> _Task description_
Render every entry verbatim.

******

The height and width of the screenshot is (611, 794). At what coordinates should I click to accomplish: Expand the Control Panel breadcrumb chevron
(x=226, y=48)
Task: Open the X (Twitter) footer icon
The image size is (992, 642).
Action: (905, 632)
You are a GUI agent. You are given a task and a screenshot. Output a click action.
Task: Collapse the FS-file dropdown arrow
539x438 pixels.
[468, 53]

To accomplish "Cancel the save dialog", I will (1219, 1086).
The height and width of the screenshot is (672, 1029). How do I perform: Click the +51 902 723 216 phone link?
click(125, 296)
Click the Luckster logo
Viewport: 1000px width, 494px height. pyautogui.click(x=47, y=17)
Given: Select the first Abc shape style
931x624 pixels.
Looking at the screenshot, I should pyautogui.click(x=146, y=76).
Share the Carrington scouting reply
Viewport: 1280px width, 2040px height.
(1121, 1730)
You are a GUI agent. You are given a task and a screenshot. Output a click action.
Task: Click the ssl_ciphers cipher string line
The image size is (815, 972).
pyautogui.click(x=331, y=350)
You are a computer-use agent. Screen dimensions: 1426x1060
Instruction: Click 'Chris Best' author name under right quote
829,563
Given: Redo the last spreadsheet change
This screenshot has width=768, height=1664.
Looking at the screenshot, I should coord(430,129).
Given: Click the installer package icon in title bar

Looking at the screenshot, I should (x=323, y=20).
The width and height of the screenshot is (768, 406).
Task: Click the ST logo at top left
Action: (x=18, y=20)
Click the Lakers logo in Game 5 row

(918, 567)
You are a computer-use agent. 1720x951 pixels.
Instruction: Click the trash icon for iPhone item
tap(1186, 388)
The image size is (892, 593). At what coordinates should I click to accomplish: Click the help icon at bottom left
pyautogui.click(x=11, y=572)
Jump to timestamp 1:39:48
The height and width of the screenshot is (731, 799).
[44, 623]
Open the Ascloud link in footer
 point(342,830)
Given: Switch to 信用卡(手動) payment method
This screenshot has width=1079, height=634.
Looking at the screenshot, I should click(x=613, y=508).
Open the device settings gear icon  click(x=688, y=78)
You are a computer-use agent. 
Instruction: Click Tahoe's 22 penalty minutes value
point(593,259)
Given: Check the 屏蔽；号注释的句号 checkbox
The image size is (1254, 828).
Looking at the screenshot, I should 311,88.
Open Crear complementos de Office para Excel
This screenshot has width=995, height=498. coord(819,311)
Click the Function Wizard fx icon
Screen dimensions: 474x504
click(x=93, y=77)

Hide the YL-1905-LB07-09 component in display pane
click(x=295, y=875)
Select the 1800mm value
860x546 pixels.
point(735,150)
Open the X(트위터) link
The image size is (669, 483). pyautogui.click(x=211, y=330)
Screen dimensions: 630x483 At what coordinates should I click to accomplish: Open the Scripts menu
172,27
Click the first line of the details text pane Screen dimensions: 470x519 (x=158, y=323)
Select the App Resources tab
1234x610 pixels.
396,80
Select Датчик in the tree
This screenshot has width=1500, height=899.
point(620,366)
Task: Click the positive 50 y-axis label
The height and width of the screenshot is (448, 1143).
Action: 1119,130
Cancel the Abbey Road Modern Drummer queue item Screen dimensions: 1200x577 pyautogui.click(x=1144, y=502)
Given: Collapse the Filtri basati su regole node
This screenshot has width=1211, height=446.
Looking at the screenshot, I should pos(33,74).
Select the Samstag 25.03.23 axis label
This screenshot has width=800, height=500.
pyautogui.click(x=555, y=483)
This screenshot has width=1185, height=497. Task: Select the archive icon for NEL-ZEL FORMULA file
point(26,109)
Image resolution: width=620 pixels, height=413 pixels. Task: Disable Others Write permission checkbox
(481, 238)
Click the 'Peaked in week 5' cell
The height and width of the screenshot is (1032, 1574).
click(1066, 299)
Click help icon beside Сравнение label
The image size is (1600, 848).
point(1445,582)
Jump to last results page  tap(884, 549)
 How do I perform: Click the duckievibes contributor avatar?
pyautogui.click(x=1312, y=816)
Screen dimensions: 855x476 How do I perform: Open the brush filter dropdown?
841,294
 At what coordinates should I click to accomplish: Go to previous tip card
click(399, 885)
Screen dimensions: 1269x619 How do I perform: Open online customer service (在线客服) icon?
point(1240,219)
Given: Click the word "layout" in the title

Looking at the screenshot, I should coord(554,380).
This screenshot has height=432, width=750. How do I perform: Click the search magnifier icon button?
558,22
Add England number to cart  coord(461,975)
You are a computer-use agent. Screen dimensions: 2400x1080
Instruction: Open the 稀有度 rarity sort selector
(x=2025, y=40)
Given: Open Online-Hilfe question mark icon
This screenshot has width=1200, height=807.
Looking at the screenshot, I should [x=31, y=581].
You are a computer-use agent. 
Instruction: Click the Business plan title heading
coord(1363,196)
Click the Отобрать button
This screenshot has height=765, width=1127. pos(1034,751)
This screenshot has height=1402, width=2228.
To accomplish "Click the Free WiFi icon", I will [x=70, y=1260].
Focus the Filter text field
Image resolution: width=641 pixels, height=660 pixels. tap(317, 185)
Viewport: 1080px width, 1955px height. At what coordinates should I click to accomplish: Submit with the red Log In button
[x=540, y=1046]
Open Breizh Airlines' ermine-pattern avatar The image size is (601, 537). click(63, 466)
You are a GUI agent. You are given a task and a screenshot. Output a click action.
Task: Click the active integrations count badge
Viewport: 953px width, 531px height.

******

> _Output_
The height and width of the screenshot is (611, 794). At what coordinates should I click to accomplish: Expand the Control Panel breadcrumb chevron
(x=226, y=48)
Task: Open the X (Twitter) footer icon
The image size is (992, 642).
Action: (905, 632)
You are a GUI agent. You are given a task and a screenshot. Output a click action.
Task: Collapse the FS-file dropdown arrow
539x438 pixels.
[468, 53]

To accomplish "Cancel the save dialog", I will (1219, 1086).
The height and width of the screenshot is (672, 1029). How do I perform: Click the +51 902 723 216 phone link?
click(125, 296)
Click the Luckster logo
Viewport: 1000px width, 494px height. pyautogui.click(x=47, y=17)
Given: Select the first Abc shape style
931x624 pixels.
Looking at the screenshot, I should pyautogui.click(x=146, y=76).
Share the Carrington scouting reply
Viewport: 1280px width, 2040px height.
(1121, 1730)
You are a GUI agent. You are given a task and a screenshot. Output a click action.
Task: Click the ssl_ciphers cipher string line
The image size is (815, 972).
pyautogui.click(x=331, y=350)
You are a computer-use agent. Screen dimensions: 1426x1060
Instruction: Click 'Chris Best' author name under right quote
829,563
Given: Redo the last spreadsheet change
This screenshot has width=768, height=1664.
Looking at the screenshot, I should coord(430,129).
Given: Click the installer package icon in title bar

Looking at the screenshot, I should (x=323, y=20).
The width and height of the screenshot is (768, 406).
Task: Click the ST logo at top left
Action: (x=18, y=20)
Click the Lakers logo in Game 5 row

(918, 567)
You are a computer-use agent. 1720x951 pixels.
Instruction: Click the trash icon for iPhone item
tap(1186, 388)
The image size is (892, 593). At what coordinates should I click to accomplish: Click the help icon at bottom left
pyautogui.click(x=11, y=572)
Jump to timestamp 1:39:48
The height and width of the screenshot is (731, 799).
[44, 623]
Open the Ascloud link in footer
 point(342,830)
Given: Switch to 信用卡(手動) payment method
This screenshot has width=1079, height=634.
Looking at the screenshot, I should click(x=613, y=508).
Open the device settings gear icon  click(x=688, y=78)
You are a computer-use agent. 
Instruction: Click Tahoe's 22 penalty minutes value
point(593,259)
Given: Check the 屏蔽；号注释的句号 checkbox
The image size is (1254, 828).
Looking at the screenshot, I should 311,88.
Open Crear complementos de Office para Excel
This screenshot has width=995, height=498. coord(819,311)
Click the Function Wizard fx icon
Screen dimensions: 474x504
click(x=93, y=77)

Hide the YL-1905-LB07-09 component in display pane
click(x=295, y=875)
Select the 1800mm value
860x546 pixels.
point(735,150)
Open the X(트위터) link
The image size is (669, 483). pyautogui.click(x=211, y=330)
Screen dimensions: 630x483 At what coordinates should I click to accomplish: Open the Scripts menu
172,27
Click the first line of the details text pane Screen dimensions: 470x519 (x=158, y=323)
Select the App Resources tab
1234x610 pixels.
396,80
Select Датчик in the tree
This screenshot has width=1500, height=899.
point(620,366)
Task: Click the positive 50 y-axis label
The height and width of the screenshot is (448, 1143).
Action: 1119,130
Cancel the Abbey Road Modern Drummer queue item Screen dimensions: 1200x577 pyautogui.click(x=1144, y=502)
Given: Collapse the Filtri basati su regole node
This screenshot has width=1211, height=446.
Looking at the screenshot, I should pos(33,74).
Select the Samstag 25.03.23 axis label
This screenshot has width=800, height=500.
pyautogui.click(x=555, y=483)
This screenshot has width=1185, height=497. Task: Select the archive icon for NEL-ZEL FORMULA file
point(26,109)
Image resolution: width=620 pixels, height=413 pixels. Task: Disable Others Write permission checkbox
(481, 238)
Click the 'Peaked in week 5' cell
The height and width of the screenshot is (1032, 1574).
click(1066, 299)
Click help icon beside Сравнение label
The image size is (1600, 848).
point(1445,582)
Jump to last results page  tap(884, 549)
 How do I perform: Click the duckievibes contributor avatar?
pyautogui.click(x=1312, y=816)
Screen dimensions: 855x476 How do I perform: Open the brush filter dropdown?
841,294
 At what coordinates should I click to accomplish: Go to previous tip card
click(399, 885)
Screen dimensions: 1269x619 How do I perform: Open online customer service (在线客服) icon?
point(1240,219)
Given: Click the word "layout" in the title

Looking at the screenshot, I should coord(554,380).
This screenshot has height=432, width=750. How do I perform: Click the search magnifier icon button?
558,22
Add England number to cart  coord(461,975)
You are a computer-use agent. Screen dimensions: 2400x1080
Instruction: Open the 稀有度 rarity sort selector
(x=2025, y=40)
Given: Open Online-Hilfe question mark icon
This screenshot has width=1200, height=807.
Looking at the screenshot, I should [x=31, y=581].
You are a computer-use agent. 
Instruction: Click the Business plan title heading
coord(1363,196)
Click the Отобрать button
This screenshot has height=765, width=1127. pos(1034,751)
This screenshot has height=1402, width=2228.
To accomplish "Click the Free WiFi icon", I will [x=70, y=1260].
Focus the Filter text field
Image resolution: width=641 pixels, height=660 pixels. tap(317, 185)
Viewport: 1080px width, 1955px height. At what coordinates should I click to accomplish: Submit with the red Log In button
[x=540, y=1046]
Open Breizh Airlines' ermine-pattern avatar The image size is (601, 537). click(63, 466)
You are a GUI agent. You are given a task and a screenshot. Output a click action.
Task: Click the active integrations count badge
Viewport: 953px width, 531px height.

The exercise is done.